Once you reach the end of the data, transcribe all of it exactly.

● ● ● ● ●

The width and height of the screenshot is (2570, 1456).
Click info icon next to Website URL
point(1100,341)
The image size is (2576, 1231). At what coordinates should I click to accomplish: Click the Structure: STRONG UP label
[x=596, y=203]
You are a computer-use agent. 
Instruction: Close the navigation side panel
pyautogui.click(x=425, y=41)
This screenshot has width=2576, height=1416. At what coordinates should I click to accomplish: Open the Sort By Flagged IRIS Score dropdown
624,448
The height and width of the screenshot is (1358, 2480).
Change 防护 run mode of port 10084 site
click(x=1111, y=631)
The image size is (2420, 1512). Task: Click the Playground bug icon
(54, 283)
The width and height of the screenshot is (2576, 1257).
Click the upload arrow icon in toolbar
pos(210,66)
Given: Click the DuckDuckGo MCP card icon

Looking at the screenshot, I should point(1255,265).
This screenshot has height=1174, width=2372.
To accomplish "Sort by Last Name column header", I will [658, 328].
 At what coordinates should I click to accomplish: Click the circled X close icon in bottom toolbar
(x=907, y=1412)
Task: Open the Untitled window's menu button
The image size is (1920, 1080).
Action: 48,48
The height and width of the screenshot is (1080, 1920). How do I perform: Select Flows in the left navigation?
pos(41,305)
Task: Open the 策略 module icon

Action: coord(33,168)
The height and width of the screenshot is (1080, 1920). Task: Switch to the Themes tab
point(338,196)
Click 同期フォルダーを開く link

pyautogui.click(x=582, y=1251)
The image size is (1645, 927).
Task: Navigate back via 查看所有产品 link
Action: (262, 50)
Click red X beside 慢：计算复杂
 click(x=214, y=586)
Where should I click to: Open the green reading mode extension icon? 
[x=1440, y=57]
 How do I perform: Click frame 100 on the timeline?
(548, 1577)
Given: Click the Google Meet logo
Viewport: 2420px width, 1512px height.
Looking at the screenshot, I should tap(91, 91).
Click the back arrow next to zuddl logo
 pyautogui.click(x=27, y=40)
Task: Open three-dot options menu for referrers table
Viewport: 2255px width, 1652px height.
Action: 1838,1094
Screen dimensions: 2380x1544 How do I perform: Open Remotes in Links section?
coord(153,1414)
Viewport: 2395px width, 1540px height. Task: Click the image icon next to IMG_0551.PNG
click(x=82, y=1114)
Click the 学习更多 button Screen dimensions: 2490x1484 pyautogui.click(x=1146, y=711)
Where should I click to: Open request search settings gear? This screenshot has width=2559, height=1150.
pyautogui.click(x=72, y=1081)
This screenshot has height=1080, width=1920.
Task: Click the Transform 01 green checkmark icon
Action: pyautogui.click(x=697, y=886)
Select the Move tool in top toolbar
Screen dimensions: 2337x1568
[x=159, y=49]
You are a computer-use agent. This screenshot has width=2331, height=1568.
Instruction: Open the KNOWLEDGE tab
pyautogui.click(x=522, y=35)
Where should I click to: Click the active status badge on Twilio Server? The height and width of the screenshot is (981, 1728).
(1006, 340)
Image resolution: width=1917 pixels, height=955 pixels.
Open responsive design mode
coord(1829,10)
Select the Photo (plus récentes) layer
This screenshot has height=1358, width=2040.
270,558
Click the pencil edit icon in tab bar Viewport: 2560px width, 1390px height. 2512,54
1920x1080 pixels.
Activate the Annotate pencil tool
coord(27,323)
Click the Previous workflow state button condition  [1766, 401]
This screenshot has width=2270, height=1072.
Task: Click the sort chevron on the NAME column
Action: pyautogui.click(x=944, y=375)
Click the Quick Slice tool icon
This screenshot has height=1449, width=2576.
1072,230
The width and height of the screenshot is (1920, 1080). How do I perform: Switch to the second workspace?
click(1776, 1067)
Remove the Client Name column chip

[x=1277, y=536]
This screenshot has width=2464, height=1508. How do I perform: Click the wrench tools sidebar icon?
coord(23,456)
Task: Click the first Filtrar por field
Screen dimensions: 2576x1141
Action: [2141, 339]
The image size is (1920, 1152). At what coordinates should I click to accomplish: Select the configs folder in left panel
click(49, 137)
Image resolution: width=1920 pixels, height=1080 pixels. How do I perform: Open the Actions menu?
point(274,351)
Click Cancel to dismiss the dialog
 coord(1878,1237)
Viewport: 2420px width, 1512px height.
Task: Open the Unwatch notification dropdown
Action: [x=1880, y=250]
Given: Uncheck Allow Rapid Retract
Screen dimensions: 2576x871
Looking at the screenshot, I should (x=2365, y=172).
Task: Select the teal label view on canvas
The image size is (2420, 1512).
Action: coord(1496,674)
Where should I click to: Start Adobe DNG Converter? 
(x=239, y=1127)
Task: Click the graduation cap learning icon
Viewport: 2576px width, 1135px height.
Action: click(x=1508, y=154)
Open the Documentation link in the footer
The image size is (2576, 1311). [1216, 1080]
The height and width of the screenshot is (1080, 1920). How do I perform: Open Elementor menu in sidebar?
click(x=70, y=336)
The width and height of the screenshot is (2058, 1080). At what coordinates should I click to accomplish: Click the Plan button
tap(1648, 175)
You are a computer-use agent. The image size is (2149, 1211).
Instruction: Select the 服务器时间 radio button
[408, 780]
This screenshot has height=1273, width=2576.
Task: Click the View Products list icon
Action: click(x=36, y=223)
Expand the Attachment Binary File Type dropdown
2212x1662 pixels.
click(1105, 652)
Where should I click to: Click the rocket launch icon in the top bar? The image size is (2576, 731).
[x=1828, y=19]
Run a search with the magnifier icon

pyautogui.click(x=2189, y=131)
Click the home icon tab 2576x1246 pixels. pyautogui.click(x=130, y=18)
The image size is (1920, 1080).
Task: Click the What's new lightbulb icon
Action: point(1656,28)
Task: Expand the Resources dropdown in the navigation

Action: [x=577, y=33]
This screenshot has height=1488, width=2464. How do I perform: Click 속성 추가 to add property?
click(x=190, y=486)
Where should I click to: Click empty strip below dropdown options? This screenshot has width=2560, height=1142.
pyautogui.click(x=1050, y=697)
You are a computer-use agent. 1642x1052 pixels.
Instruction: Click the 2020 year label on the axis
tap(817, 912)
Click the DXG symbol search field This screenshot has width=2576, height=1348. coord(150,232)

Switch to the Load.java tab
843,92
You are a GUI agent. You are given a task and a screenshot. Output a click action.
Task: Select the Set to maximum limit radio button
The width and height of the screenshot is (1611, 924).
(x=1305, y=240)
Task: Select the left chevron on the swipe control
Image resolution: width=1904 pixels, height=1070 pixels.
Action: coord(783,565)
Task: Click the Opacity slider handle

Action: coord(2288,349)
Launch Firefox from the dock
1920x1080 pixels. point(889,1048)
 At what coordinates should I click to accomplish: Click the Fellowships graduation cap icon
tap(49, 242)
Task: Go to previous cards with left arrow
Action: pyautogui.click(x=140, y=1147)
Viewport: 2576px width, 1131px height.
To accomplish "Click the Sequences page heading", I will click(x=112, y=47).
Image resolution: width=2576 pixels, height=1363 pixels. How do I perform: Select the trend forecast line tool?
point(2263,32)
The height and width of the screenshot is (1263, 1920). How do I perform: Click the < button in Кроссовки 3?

● ● ● ● ●

> **ANSWER SECTION**:
The width and height of the screenshot is (2570, 1456).
Click info icon next to Website URL
point(1100,341)
The image size is (2576, 1231). At what coordinates should I click to accomplish: Click the Structure: STRONG UP label
[x=596, y=203]
You are a computer-use agent. 
Instruction: Close the navigation side panel
pyautogui.click(x=425, y=41)
This screenshot has width=2576, height=1416. At what coordinates should I click to accomplish: Open the Sort By Flagged IRIS Score dropdown
624,448
The height and width of the screenshot is (1358, 2480).
Change 防护 run mode of port 10084 site
click(x=1111, y=631)
The image size is (2420, 1512). Task: Click the Playground bug icon
(54, 283)
The width and height of the screenshot is (2576, 1257).
Click the upload arrow icon in toolbar
pos(210,66)
Given: Click the DuckDuckGo MCP card icon

Looking at the screenshot, I should point(1255,265).
This screenshot has height=1174, width=2372.
To accomplish "Sort by Last Name column header", I will [658, 328].
 At what coordinates should I click to accomplish: Click the circled X close icon in bottom toolbar
(x=907, y=1412)
Task: Open the Untitled window's menu button
The image size is (1920, 1080).
Action: 48,48
The height and width of the screenshot is (1080, 1920). How do I perform: Select Flows in the left navigation?
pos(41,305)
Task: Open the 策略 module icon

Action: coord(33,168)
The height and width of the screenshot is (1080, 1920). Task: Switch to the Themes tab
point(338,196)
Click 同期フォルダーを開く link

pyautogui.click(x=582, y=1251)
The image size is (1645, 927).
Task: Navigate back via 查看所有产品 link
Action: (262, 50)
Click red X beside 慢：计算复杂
 click(x=214, y=586)
Where should I click to: Open the green reading mode extension icon? 
[x=1440, y=57]
 How do I perform: Click frame 100 on the timeline?
(548, 1577)
Given: Click the Google Meet logo
Viewport: 2420px width, 1512px height.
Looking at the screenshot, I should tap(91, 91).
Click the back arrow next to zuddl logo
 pyautogui.click(x=27, y=40)
Task: Open three-dot options menu for referrers table
Viewport: 2255px width, 1652px height.
Action: 1838,1094
Screen dimensions: 2380x1544 How do I perform: Open Remotes in Links section?
coord(153,1414)
Viewport: 2395px width, 1540px height. Task: Click the image icon next to IMG_0551.PNG
click(x=82, y=1114)
Click the 学习更多 button Screen dimensions: 2490x1484 pyautogui.click(x=1146, y=711)
Where should I click to: Open request search settings gear? This screenshot has width=2559, height=1150.
pyautogui.click(x=72, y=1081)
This screenshot has height=1080, width=1920.
Task: Click the Transform 01 green checkmark icon
Action: pyautogui.click(x=697, y=886)
Select the Move tool in top toolbar
Screen dimensions: 2337x1568
[x=159, y=49]
You are a computer-use agent. This screenshot has width=2331, height=1568.
Instruction: Open the KNOWLEDGE tab
pyautogui.click(x=522, y=35)
Where should I click to: Click the active status badge on Twilio Server? The height and width of the screenshot is (981, 1728).
(1006, 340)
Image resolution: width=1917 pixels, height=955 pixels.
Open responsive design mode
coord(1829,10)
Select the Photo (plus récentes) layer
This screenshot has height=1358, width=2040.
270,558
Click the pencil edit icon in tab bar Viewport: 2560px width, 1390px height. 2512,54
1920x1080 pixels.
Activate the Annotate pencil tool
coord(27,323)
Click the Previous workflow state button condition  [1766, 401]
This screenshot has width=2270, height=1072.
Task: Click the sort chevron on the NAME column
Action: pyautogui.click(x=944, y=375)
Click the Quick Slice tool icon
This screenshot has height=1449, width=2576.
1072,230
The width and height of the screenshot is (1920, 1080). How do I perform: Switch to the second workspace?
click(1776, 1067)
Remove the Client Name column chip

[x=1277, y=536]
This screenshot has width=2464, height=1508. How do I perform: Click the wrench tools sidebar icon?
coord(23,456)
Task: Click the first Filtrar por field
Screen dimensions: 2576x1141
Action: [2141, 339]
The image size is (1920, 1152). At what coordinates should I click to accomplish: Select the configs folder in left panel
click(49, 137)
Image resolution: width=1920 pixels, height=1080 pixels. How do I perform: Open the Actions menu?
point(274,351)
Click Cancel to dismiss the dialog
 coord(1878,1237)
Viewport: 2420px width, 1512px height.
Task: Open the Unwatch notification dropdown
Action: [x=1880, y=250]
Given: Uncheck Allow Rapid Retract
Screen dimensions: 2576x871
Looking at the screenshot, I should (x=2365, y=172).
Task: Select the teal label view on canvas
The image size is (2420, 1512).
Action: coord(1496,674)
Where should I click to: Start Adobe DNG Converter? 
(x=239, y=1127)
Task: Click the graduation cap learning icon
Viewport: 2576px width, 1135px height.
Action: click(x=1508, y=154)
Open the Documentation link in the footer
The image size is (2576, 1311). [1216, 1080]
The height and width of the screenshot is (1080, 1920). How do I perform: Open Elementor menu in sidebar?
click(x=70, y=336)
The width and height of the screenshot is (2058, 1080). At what coordinates should I click to accomplish: Click the Plan button
tap(1648, 175)
You are a computer-use agent. The image size is (2149, 1211).
Instruction: Select the 服务器时间 radio button
[408, 780]
This screenshot has height=1273, width=2576.
Task: Click the View Products list icon
Action: click(x=36, y=223)
Expand the Attachment Binary File Type dropdown
2212x1662 pixels.
click(1105, 652)
Where should I click to: Click the rocket launch icon in the top bar? The image size is (2576, 731).
[x=1828, y=19]
Run a search with the magnifier icon

pyautogui.click(x=2189, y=131)
Click the home icon tab 2576x1246 pixels. pyautogui.click(x=130, y=18)
The image size is (1920, 1080).
Task: Click the What's new lightbulb icon
Action: point(1656,28)
Task: Expand the Resources dropdown in the navigation

Action: [x=577, y=33]
This screenshot has height=1488, width=2464. How do I perform: Click 속성 추가 to add property?
click(x=190, y=486)
Where should I click to: Click empty strip below dropdown options? This screenshot has width=2560, height=1142.
pyautogui.click(x=1050, y=697)
You are a computer-use agent. 1642x1052 pixels.
Instruction: Click the 2020 year label on the axis
tap(817, 912)
Click the DXG symbol search field This screenshot has width=2576, height=1348. coord(150,232)

Switch to the Load.java tab
843,92
You are a GUI agent. You are given a task and a screenshot. Output a click action.
Task: Select the Set to maximum limit radio button
The width and height of the screenshot is (1611, 924).
(x=1305, y=240)
Task: Select the left chevron on the swipe control
Image resolution: width=1904 pixels, height=1070 pixels.
Action: coord(783,565)
Task: Click the Opacity slider handle

Action: coord(2288,349)
Launch Firefox from the dock
1920x1080 pixels. point(889,1048)
 At what coordinates should I click to accomplish: Click the Fellowships graduation cap icon
tap(49, 242)
Task: Go to previous cards with left arrow
Action: pyautogui.click(x=140, y=1147)
Viewport: 2576px width, 1131px height.
To accomplish "Click the Sequences page heading", I will click(x=112, y=47).
Image resolution: width=2576 pixels, height=1363 pixels. How do I perform: Select the trend forecast line tool?
point(2263,32)
The height and width of the screenshot is (1263, 1920). How do I perform: Click the < button in Кроссовки 3?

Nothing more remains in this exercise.